DATA FOR REVIEW: Begin

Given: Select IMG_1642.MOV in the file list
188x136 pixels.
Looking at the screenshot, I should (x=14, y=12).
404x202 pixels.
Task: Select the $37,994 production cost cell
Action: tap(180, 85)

DATA FOR REVIEW: End

== ABOUT THIS EXERCISE ==
Would you please repeat the whole listing exactly as it is?

== REPLY ==
Given: Select IMG_1642.MOV in the file list
188x136 pixels.
Looking at the screenshot, I should (x=14, y=12).
404x202 pixels.
Task: Select the $37,994 production cost cell
Action: tap(180, 85)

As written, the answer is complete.